Gebruiker heeft de app-id's per ongeluk verwijderd

Uitleg van foutstatus:

Als de verbinding met het cluster langer dan 8 uur is verbroken, is het mogelijk dat de bijbehorende Microsoft Entra-app-registraties die het HCI-cluster vertegenwoordigen en Arc-registraties per ongeluk zijn verwijderd. Voor de juiste werking van HCI-cluster- en Arc-scenario's worden tijdens de registratie twee app-registraties in de tenant gemaakt.

  • Als de app-id is verwijderd, wordt de Azure-verbinding met de <clustername> clusterresource in De Azure-portal verbroken weergegeven. Het cluster heeft de status Verbonden gedurende meer dan 8 uur niet. Bekijk de logboeken voor foutopsporing in HCIsvc op het knooppunt: het foutbericht is De toepassing met id '<Id>' is niet gevonden in de map 'Standaardmap'. Dit kan gebeuren als de toepassing niet is geïnstalleerd door de beheerder van de tenant of is toegestaan door een gebruiker in de tenant. Mogelijk hebt u uw verificatieaanvraag verzonden naar de verkeerde tenant.
  • Als <clustername>.arc het maken tijdens het inschakelen van Arc wordt verwijderd, zijn er geen zichtbare fouten tijdens de normale bewerking. Deze identiteit is alleen vereist tijdens de registratie- en niet-registratieprocessen.
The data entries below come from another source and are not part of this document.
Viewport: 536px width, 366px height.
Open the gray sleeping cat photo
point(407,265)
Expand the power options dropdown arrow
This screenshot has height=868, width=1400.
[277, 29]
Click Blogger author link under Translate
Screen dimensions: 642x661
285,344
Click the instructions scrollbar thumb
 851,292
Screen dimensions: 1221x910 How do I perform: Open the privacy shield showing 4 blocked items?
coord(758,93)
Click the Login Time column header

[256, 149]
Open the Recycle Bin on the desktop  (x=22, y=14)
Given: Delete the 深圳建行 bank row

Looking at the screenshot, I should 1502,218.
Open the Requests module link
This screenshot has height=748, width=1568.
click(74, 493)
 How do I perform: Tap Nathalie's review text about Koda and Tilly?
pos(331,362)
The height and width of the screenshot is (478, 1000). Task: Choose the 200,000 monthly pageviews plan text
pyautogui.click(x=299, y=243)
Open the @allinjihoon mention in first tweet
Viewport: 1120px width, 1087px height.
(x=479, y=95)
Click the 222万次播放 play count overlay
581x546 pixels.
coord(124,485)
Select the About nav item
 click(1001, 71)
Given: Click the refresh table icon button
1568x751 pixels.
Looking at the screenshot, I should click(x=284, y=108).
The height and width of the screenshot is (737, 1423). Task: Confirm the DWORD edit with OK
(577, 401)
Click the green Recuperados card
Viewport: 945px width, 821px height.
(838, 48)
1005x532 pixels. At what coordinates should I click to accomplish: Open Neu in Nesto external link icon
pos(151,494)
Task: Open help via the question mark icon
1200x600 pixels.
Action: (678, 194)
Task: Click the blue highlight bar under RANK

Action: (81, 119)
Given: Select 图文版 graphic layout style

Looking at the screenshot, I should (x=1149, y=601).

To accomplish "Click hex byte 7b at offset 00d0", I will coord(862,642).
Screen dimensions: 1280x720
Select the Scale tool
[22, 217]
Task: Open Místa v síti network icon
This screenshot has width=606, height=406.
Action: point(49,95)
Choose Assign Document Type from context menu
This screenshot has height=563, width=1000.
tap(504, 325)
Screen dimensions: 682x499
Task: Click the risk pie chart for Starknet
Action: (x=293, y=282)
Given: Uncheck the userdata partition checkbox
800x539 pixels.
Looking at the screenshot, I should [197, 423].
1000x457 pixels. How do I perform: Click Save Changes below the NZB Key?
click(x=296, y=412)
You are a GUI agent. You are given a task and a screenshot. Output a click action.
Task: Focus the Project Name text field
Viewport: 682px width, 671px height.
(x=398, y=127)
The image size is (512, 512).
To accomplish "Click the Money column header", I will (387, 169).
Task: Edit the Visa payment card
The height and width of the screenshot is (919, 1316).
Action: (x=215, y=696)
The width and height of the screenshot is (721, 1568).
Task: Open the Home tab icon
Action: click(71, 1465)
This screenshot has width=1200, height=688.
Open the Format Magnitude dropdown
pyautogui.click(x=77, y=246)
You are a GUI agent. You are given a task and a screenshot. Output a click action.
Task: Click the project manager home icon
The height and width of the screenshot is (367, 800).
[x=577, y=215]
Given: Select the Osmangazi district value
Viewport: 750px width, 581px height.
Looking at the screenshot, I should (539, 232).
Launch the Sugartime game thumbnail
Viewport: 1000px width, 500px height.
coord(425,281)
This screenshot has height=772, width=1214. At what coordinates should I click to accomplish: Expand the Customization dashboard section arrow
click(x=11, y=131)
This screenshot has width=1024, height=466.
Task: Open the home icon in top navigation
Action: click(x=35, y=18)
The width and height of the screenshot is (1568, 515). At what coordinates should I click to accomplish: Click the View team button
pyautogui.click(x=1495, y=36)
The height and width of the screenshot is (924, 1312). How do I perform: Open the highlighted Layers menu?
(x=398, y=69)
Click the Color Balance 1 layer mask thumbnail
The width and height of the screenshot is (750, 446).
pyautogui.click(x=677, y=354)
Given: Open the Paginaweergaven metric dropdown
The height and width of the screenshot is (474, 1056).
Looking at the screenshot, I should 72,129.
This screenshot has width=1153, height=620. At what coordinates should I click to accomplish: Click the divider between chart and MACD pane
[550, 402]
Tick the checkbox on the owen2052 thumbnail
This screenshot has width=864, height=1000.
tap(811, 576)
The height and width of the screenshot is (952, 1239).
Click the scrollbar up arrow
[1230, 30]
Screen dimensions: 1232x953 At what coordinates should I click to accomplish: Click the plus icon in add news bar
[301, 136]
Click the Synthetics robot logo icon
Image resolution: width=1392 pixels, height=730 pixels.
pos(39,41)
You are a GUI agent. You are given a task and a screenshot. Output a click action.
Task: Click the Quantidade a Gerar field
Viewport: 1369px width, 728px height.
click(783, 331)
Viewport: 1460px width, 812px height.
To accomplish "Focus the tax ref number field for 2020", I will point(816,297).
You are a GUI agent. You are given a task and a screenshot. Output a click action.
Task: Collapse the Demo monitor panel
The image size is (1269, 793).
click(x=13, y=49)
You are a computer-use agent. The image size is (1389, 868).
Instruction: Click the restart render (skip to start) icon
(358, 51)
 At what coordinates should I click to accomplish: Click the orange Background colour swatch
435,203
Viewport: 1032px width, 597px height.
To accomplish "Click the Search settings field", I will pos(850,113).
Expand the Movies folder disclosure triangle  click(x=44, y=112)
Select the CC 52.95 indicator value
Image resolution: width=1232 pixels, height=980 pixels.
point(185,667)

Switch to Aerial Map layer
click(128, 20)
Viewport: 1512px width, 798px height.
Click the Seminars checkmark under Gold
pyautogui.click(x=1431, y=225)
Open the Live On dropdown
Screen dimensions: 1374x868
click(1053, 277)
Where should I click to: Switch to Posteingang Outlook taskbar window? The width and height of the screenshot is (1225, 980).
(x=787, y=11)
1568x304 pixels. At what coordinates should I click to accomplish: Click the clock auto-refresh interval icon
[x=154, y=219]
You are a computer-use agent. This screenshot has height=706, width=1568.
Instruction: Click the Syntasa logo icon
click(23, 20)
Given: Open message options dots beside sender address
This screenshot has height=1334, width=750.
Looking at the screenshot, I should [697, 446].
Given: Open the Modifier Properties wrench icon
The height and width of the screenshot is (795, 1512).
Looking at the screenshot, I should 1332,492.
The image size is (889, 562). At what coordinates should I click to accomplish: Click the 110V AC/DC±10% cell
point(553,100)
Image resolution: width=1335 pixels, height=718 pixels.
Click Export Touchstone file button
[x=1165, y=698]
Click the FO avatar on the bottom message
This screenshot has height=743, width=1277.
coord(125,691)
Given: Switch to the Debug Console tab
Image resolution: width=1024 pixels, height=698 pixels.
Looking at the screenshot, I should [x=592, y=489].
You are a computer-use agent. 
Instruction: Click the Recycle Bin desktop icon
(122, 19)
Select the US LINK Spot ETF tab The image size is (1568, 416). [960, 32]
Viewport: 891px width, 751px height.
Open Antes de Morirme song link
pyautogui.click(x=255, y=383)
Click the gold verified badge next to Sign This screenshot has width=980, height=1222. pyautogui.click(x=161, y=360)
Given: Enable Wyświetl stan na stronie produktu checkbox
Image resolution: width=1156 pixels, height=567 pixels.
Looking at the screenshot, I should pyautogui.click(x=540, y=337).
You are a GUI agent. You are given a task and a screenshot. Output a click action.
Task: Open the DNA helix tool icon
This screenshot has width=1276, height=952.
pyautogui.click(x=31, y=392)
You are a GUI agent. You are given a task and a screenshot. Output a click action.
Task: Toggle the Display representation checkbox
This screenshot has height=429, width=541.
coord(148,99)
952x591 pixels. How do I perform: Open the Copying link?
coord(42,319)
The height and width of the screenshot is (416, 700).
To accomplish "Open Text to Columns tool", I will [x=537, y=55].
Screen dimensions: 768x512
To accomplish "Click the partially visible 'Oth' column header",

In dit scenario mislukt de registratie met de fout Kan Azure Arc-integratie niet uitschakelen op knooppuntknooppuntnaam<>. Voer de cmdlet Disable-AzureStackHCIArcIntegration uit op het knooppunt. Als het knooppunt zich in een status bevindt waarin de cmdlet Disable-AzureStackHCIArcIntegration niet kan worden uitgevoerd, verwijdert u het knooppunt uit het cluster en probeert u de cmdlet Unregister-AzStackHCI opnieuw uit te voeren.

Als u een van deze toepassingen verwijdert, kan er geen communicatie tussen het HCI-cluster en de cloud worden uitgevoerd.

Herstelactie:

  • Als alleen de <clustername> AppId app wordt verwijderd, voert u een herstelregistratie uit op het cluster om de Microsoft Entra-toepassingen in te stellen:

    Register-AzStackHCI  -SubscriptionId "<subscription_ID>" -ComputerName Server1 -RepairRegistration
    

    Als u de registratie herstelt, worden de benodigde Microsoft Entra-toepassingen opnieuw gemaakt en blijven andere gegevens behouden, zoals resourcenaam, resourcegroep en andere registratieopties.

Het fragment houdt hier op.